Another central theme of the exhibit is the Feast of Corpus Christi, begun in Liège in 1246 and blossoming and spreading throughout Europe in the form of processions and plays in the fourteenth century. An illustrated Italian Evangeliary limns how, as Wieck’s description states, “[a] Corpus Christi procession is a little bit of heaven on earth,” as angels parade the Host through city streets, which in this book have become a paradisiacal garden.
The exhibition concludes on a high note with a section on Eucharistic Miracles, tales captured in manuscript that attempted to prove the “True Presence” of the body of Christ in the wafer. In St. Birgitta of Sweden’s Revelations, Christ and Mary illuminate St. Birgitta with visible laser beams of light as she records her visions, and the elevated Host to her left is transformed into the Christ-child under a burst of fire.
The final books are affiliated with the Sacred Bleeding Host of Dijon, which was for over 350 years a holy talismanic object for the city. One book displays a portrait of a lay couple adoring the miraculous wafer, and another tells how in 1505, the Host cured King Louis XII of France from deathly illness. It was 1794 when French Revolutionaries publicly burned the Host, but an annual Mass of Reparation was established in 1825—a mass that is still said today.

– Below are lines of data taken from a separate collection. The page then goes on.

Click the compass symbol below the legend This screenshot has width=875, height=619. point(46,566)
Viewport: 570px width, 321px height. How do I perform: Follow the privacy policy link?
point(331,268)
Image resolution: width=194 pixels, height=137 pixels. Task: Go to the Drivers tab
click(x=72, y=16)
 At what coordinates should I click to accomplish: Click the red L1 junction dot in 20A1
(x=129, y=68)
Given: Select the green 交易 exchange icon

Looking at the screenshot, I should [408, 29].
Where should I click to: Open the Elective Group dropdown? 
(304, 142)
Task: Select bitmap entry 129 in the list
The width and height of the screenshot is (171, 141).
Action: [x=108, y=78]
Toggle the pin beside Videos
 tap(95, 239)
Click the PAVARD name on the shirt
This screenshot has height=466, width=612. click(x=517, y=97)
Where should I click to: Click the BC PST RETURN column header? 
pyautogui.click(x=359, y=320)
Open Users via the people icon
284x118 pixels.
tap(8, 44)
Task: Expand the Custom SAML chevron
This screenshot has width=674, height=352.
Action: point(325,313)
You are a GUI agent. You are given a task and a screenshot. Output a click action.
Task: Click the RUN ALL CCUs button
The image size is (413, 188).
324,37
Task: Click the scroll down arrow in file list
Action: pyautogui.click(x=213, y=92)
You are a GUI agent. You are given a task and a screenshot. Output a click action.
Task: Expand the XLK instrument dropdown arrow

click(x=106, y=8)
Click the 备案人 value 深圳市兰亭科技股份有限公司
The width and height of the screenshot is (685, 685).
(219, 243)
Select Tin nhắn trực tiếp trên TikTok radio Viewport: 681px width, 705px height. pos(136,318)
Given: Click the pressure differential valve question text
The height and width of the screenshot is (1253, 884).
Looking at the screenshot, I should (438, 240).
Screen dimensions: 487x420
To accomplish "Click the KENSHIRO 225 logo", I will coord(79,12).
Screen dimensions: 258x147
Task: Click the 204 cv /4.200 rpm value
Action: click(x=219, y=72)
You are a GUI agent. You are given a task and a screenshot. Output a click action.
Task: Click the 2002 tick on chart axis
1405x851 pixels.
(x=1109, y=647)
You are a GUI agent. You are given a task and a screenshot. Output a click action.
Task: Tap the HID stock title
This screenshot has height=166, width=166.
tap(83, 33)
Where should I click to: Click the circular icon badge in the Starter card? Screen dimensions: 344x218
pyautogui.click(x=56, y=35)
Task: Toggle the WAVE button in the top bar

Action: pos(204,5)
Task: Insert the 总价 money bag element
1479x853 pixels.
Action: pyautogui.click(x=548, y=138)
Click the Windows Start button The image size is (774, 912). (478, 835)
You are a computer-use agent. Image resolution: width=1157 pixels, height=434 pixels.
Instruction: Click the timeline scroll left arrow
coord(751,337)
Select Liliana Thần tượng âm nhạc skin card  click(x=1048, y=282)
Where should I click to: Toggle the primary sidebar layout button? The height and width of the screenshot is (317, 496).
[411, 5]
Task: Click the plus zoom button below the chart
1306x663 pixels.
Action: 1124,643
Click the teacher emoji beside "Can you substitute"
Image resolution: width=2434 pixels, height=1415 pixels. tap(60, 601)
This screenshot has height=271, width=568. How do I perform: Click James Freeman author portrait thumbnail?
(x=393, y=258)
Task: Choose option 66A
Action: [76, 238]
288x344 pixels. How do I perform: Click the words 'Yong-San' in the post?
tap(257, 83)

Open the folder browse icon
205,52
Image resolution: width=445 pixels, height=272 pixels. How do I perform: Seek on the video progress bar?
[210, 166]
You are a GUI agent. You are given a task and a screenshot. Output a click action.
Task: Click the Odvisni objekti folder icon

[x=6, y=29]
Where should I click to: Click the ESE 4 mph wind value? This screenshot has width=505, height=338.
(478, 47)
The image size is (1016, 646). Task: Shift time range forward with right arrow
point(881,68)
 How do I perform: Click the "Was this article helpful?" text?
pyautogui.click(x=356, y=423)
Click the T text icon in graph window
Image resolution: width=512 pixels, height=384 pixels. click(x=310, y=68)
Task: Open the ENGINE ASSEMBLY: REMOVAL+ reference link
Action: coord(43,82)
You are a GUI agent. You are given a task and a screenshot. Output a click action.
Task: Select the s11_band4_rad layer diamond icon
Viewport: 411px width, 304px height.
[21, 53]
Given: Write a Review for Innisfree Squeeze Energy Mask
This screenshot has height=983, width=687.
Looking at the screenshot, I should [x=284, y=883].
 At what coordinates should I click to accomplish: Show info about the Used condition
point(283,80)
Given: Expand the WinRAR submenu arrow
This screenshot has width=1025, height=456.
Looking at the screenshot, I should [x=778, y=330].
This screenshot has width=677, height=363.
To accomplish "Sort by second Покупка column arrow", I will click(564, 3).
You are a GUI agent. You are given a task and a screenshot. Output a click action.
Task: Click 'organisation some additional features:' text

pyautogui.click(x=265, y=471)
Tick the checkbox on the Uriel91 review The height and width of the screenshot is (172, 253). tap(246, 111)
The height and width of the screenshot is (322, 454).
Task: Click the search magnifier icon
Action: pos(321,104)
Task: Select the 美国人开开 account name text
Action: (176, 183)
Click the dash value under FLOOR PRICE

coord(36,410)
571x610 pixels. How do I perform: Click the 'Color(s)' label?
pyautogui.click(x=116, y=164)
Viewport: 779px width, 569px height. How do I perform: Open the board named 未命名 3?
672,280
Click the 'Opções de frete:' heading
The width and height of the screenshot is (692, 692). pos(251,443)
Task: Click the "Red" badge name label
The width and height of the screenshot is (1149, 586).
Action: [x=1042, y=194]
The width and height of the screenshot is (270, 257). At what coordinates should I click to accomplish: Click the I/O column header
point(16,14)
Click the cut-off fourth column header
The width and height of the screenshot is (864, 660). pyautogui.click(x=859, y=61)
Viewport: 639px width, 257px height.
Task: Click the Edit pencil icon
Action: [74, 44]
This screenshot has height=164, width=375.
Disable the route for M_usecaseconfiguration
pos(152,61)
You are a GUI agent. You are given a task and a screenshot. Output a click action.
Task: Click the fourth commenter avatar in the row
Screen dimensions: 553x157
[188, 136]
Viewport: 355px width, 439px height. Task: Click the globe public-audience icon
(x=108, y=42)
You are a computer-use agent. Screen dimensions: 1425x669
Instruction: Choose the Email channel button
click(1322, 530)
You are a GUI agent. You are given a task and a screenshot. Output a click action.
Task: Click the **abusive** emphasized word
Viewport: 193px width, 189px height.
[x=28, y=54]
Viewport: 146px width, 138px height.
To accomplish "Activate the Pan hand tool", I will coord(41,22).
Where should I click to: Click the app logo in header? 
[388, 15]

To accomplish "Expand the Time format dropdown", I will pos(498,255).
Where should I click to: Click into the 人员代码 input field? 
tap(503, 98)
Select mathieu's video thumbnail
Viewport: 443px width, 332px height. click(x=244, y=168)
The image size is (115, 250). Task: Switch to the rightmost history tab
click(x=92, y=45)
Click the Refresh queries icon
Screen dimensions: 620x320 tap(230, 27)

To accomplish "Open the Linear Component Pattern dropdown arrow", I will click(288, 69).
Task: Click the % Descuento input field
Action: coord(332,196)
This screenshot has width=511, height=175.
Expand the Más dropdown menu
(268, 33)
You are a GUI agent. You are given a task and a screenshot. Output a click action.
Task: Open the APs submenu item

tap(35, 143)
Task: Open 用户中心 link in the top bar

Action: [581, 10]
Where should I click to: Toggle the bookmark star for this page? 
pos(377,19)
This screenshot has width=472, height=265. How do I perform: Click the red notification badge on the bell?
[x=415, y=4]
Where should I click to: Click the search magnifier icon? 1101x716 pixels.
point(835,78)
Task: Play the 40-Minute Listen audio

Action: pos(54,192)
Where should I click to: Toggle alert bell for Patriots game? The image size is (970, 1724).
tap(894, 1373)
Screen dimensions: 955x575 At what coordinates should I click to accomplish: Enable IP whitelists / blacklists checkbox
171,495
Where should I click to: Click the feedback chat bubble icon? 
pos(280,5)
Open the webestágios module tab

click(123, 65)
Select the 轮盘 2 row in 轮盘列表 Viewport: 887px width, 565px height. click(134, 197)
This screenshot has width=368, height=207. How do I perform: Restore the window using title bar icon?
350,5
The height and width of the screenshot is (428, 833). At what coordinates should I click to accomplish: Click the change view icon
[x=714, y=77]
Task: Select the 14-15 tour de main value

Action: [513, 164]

Dijon’s story of the miraculously bleeding host is predicated on Christian persecution of Jews, as it was thought that Jewish disbelievers desecrated it to test its efficacy, after which it began to bleed. But the Morgan’s display does not recount this story beyond a brief mention, a significant omission in an otherwise educative gallery. This is an exhibition celebrating medieval devotion to the Eucharist in all its forms, with hardly a mention of its more disagreeable histories—perhaps due to the esoteric nature of the subject matter, and the general audience for whom the exhibition is geared.
Yet, Roger Wieck’s masterfully selected and carefully organized books offer a wealth of information about the evolving conventions, beliefs, and anxieties surrounding the doctrine of the Eucharist in the Middle Ages. “Illuminating Faith” remains a highly worthwhile visit for medievalists and non-medievalists alike.
Lochrie, Karma. “Mystical Acts, Queer Tendencies.” Constructing Medieval Sexuality. Ed. Karma Lochrie, Peggy McCracken, and James A. Schultz. Minneapolis: U of Minnesota P, 1997. 180-200.
Rubin, Miri. Corpus Christi: The Eucharist in Late Medieval Culture. Cambridge: Cambridge UP, 1991.